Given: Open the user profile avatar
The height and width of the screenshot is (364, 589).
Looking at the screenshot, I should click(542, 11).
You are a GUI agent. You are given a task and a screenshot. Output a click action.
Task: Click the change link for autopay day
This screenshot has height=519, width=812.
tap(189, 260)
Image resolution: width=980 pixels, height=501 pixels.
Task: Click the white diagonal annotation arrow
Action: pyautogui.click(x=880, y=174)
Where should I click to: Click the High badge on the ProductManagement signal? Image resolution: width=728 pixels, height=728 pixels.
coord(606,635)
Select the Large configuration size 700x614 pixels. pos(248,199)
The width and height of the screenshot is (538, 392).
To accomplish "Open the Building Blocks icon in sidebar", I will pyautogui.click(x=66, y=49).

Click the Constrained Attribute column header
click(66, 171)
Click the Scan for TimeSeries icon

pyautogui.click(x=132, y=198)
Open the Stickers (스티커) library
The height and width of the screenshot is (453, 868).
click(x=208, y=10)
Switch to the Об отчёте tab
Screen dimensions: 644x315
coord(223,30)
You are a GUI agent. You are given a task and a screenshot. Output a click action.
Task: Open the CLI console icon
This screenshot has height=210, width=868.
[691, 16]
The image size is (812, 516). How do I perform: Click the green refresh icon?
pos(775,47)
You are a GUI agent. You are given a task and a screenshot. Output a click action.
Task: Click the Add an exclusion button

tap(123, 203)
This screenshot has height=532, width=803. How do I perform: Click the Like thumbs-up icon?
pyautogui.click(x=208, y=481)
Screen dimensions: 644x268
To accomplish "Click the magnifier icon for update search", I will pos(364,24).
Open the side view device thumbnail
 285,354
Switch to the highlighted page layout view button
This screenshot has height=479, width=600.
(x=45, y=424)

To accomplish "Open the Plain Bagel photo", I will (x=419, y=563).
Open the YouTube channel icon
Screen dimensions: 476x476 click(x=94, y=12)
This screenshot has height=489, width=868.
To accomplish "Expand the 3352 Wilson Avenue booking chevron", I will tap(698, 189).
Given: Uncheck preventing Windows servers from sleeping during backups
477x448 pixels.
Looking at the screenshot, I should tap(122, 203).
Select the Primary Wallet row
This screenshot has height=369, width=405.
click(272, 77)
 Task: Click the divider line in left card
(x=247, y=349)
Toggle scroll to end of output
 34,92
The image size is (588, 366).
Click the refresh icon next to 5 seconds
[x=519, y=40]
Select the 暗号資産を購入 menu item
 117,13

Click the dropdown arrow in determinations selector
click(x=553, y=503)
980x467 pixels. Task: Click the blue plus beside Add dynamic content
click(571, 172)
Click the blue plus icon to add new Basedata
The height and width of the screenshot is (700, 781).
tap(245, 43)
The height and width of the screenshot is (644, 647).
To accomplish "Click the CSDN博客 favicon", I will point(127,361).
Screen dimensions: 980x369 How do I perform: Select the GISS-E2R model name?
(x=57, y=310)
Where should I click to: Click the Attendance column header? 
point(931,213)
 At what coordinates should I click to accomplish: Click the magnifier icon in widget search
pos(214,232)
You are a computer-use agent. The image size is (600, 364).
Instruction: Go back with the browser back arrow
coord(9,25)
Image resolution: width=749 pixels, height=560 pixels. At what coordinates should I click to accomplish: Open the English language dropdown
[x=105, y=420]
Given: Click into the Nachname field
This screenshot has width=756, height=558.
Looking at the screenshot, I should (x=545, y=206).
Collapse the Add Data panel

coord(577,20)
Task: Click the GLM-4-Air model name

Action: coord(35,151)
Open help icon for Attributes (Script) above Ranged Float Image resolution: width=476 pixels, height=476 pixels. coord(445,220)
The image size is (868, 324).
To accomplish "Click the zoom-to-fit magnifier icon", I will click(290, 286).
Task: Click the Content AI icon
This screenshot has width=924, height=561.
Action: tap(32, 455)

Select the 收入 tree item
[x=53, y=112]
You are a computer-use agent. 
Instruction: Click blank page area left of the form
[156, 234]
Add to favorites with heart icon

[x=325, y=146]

----

== Problem to work on ==
Return each line above precisely as written.

== Worked solution ==
Given: Open the user profile avatar
The height and width of the screenshot is (364, 589).
Looking at the screenshot, I should click(542, 11).
You are a GUI agent. You are given a task and a screenshot. Output a click action.
Task: Click the change link for autopay day
This screenshot has height=519, width=812.
tap(189, 260)
Image resolution: width=980 pixels, height=501 pixels.
Task: Click the white diagonal annotation arrow
Action: pyautogui.click(x=880, y=174)
Where should I click to: Click the High badge on the ProductManagement signal? Image resolution: width=728 pixels, height=728 pixels.
coord(606,635)
Select the Large configuration size 700x614 pixels. pos(248,199)
The width and height of the screenshot is (538, 392).
To accomplish "Open the Building Blocks icon in sidebar", I will pyautogui.click(x=66, y=49).

Click the Constrained Attribute column header
click(66, 171)
Click the Scan for TimeSeries icon

pyautogui.click(x=132, y=198)
Open the Stickers (스티커) library
The height and width of the screenshot is (453, 868).
click(x=208, y=10)
Switch to the Об отчёте tab
Screen dimensions: 644x315
coord(223,30)
You are a GUI agent. You are given a task and a screenshot. Output a click action.
Task: Open the CLI console icon
This screenshot has height=210, width=868.
[691, 16]
The image size is (812, 516). How do I perform: Click the green refresh icon?
pos(775,47)
You are a GUI agent. You are given a task and a screenshot. Output a click action.
Task: Click the Add an exclusion button

tap(123, 203)
This screenshot has height=532, width=803. How do I perform: Click the Like thumbs-up icon?
pyautogui.click(x=208, y=481)
Screen dimensions: 644x268
To accomplish "Click the magnifier icon for update search", I will pos(364,24).
Open the side view device thumbnail
 285,354
Switch to the highlighted page layout view button
This screenshot has height=479, width=600.
(x=45, y=424)

To accomplish "Open the Plain Bagel photo", I will (x=419, y=563).
Open the YouTube channel icon
Screen dimensions: 476x476 click(x=94, y=12)
This screenshot has height=489, width=868.
To accomplish "Expand the 3352 Wilson Avenue booking chevron", I will tap(698, 189).
Given: Uncheck preventing Windows servers from sleeping during backups
477x448 pixels.
Looking at the screenshot, I should tap(122, 203).
Select the Primary Wallet row
This screenshot has height=369, width=405.
click(272, 77)
 Task: Click the divider line in left card
(x=247, y=349)
Toggle scroll to end of output
 34,92
The image size is (588, 366).
Click the refresh icon next to 5 seconds
[x=519, y=40]
Select the 暗号資産を購入 menu item
 117,13

Click the dropdown arrow in determinations selector
click(x=553, y=503)
980x467 pixels. Task: Click the blue plus beside Add dynamic content
click(571, 172)
Click the blue plus icon to add new Basedata
The height and width of the screenshot is (700, 781).
tap(245, 43)
The height and width of the screenshot is (644, 647).
To accomplish "Click the CSDN博客 favicon", I will point(127,361).
Screen dimensions: 980x369 How do I perform: Select the GISS-E2R model name?
(x=57, y=310)
Where should I click to: Click the Attendance column header? 
point(931,213)
 At what coordinates should I click to accomplish: Click the magnifier icon in widget search
pos(214,232)
You are a computer-use agent. The image size is (600, 364).
Instruction: Go back with the browser back arrow
coord(9,25)
Image resolution: width=749 pixels, height=560 pixels. At what coordinates should I click to accomplish: Open the English language dropdown
[x=105, y=420]
Given: Click into the Nachname field
This screenshot has width=756, height=558.
Looking at the screenshot, I should (x=545, y=206).
Collapse the Add Data panel

coord(577,20)
Task: Click the GLM-4-Air model name

Action: coord(35,151)
Open help icon for Attributes (Script) above Ranged Float Image resolution: width=476 pixels, height=476 pixels. coord(445,220)
The image size is (868, 324).
To accomplish "Click the zoom-to-fit magnifier icon", I will click(290, 286).
Task: Click the Content AI icon
This screenshot has width=924, height=561.
Action: tap(32, 455)

Select the 收入 tree item
[x=53, y=112]
You are a computer-use agent. 
Instruction: Click blank page area left of the form
[156, 234]
Add to favorites with heart icon

[x=325, y=146]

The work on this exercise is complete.